| ACTION ITEM |
Repeat back the listing below, word for word and in full.

================

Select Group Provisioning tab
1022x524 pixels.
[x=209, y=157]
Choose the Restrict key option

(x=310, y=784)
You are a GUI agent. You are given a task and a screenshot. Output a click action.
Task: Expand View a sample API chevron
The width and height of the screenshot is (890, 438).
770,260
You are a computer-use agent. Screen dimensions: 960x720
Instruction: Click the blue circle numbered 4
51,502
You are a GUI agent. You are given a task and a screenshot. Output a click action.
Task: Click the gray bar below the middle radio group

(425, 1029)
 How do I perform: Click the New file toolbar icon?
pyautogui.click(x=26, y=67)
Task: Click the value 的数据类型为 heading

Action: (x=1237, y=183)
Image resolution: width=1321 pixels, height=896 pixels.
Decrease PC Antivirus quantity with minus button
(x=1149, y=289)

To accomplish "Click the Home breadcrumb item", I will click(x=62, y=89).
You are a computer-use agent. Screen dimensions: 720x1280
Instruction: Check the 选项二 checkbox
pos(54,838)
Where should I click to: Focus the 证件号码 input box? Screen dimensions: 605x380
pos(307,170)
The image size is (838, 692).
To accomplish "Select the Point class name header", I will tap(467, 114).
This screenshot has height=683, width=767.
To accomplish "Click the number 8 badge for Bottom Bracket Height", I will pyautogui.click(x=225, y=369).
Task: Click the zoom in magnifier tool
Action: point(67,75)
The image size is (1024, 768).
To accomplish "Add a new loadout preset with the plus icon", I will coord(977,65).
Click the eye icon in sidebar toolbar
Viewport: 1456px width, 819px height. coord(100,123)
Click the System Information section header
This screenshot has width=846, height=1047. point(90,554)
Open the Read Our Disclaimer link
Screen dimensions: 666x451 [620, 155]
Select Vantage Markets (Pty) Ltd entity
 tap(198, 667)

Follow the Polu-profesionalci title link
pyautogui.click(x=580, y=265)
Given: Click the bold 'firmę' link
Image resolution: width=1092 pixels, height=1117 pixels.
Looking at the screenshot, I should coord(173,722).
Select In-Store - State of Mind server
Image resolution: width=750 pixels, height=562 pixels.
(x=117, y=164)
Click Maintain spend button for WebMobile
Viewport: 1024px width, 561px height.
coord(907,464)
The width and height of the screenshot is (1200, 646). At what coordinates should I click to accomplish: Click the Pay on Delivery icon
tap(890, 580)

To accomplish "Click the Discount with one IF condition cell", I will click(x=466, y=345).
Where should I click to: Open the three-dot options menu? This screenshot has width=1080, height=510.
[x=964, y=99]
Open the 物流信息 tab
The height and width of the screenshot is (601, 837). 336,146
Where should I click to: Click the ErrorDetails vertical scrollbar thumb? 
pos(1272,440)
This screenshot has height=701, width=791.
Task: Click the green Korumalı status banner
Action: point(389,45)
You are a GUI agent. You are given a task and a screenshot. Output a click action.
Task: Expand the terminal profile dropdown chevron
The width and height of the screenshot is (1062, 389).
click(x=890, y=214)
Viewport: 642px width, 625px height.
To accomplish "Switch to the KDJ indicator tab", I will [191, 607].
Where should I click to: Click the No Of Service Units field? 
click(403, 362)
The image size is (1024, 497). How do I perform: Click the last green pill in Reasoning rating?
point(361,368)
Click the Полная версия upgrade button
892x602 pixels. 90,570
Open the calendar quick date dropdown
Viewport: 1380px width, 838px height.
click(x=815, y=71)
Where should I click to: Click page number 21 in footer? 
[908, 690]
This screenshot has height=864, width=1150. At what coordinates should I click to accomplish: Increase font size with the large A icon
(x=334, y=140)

================

| OUTPUT |
Select Group Provisioning tab
1022x524 pixels.
[x=209, y=157]
Choose the Restrict key option

(x=310, y=784)
You are a GUI agent. You are given a task and a screenshot. Output a click action.
Task: Expand View a sample API chevron
The width and height of the screenshot is (890, 438).
770,260
You are a computer-use agent. Screen dimensions: 960x720
Instruction: Click the blue circle numbered 4
51,502
You are a GUI agent. You are given a task and a screenshot. Output a click action.
Task: Click the gray bar below the middle radio group

(425, 1029)
 How do I perform: Click the New file toolbar icon?
pyautogui.click(x=26, y=67)
Task: Click the value 的数据类型为 heading

Action: (x=1237, y=183)
Image resolution: width=1321 pixels, height=896 pixels.
Decrease PC Antivirus quantity with minus button
(x=1149, y=289)

To accomplish "Click the Home breadcrumb item", I will click(x=62, y=89).
You are a computer-use agent. Screen dimensions: 720x1280
Instruction: Check the 选项二 checkbox
pos(54,838)
Where should I click to: Focus the 证件号码 input box? Screen dimensions: 605x380
pos(307,170)
The image size is (838, 692).
To accomplish "Select the Point class name header", I will tap(467, 114).
This screenshot has height=683, width=767.
To accomplish "Click the number 8 badge for Bottom Bracket Height", I will pyautogui.click(x=225, y=369).
Task: Click the zoom in magnifier tool
Action: point(67,75)
The image size is (1024, 768).
To accomplish "Add a new loadout preset with the plus icon", I will coord(977,65).
Click the eye icon in sidebar toolbar
Viewport: 1456px width, 819px height. coord(100,123)
Click the System Information section header
This screenshot has width=846, height=1047. point(90,554)
Open the Read Our Disclaimer link
Screen dimensions: 666x451 [620, 155]
Select Vantage Markets (Pty) Ltd entity
 tap(198, 667)

Follow the Polu-profesionalci title link
pyautogui.click(x=580, y=265)
Given: Click the bold 'firmę' link
Image resolution: width=1092 pixels, height=1117 pixels.
Looking at the screenshot, I should coord(173,722).
Select In-Store - State of Mind server
Image resolution: width=750 pixels, height=562 pixels.
(x=117, y=164)
Click Maintain spend button for WebMobile
Viewport: 1024px width, 561px height.
coord(907,464)
The width and height of the screenshot is (1200, 646). At what coordinates should I click to accomplish: Click the Pay on Delivery icon
tap(890, 580)

To accomplish "Click the Discount with one IF condition cell", I will click(x=466, y=345).
Where should I click to: Open the three-dot options menu? This screenshot has width=1080, height=510.
[x=964, y=99]
Open the 物流信息 tab
The height and width of the screenshot is (601, 837). 336,146
Where should I click to: Click the ErrorDetails vertical scrollbar thumb? 
pos(1272,440)
This screenshot has height=701, width=791.
Task: Click the green Korumalı status banner
Action: point(389,45)
You are a GUI agent. You are given a task and a screenshot. Output a click action.
Task: Expand the terminal profile dropdown chevron
The width and height of the screenshot is (1062, 389).
click(x=890, y=214)
Viewport: 642px width, 625px height.
To accomplish "Switch to the KDJ indicator tab", I will [191, 607].
Where should I click to: Click the No Of Service Units field? 
click(403, 362)
The image size is (1024, 497). How do I perform: Click the last green pill in Reasoning rating?
point(361,368)
Click the Полная версия upgrade button
892x602 pixels. 90,570
Open the calendar quick date dropdown
Viewport: 1380px width, 838px height.
click(x=815, y=71)
Where should I click to: Click page number 21 in footer? 
[908, 690]
This screenshot has height=864, width=1150. At what coordinates should I click to accomplish: Increase font size with the large A icon
(x=334, y=140)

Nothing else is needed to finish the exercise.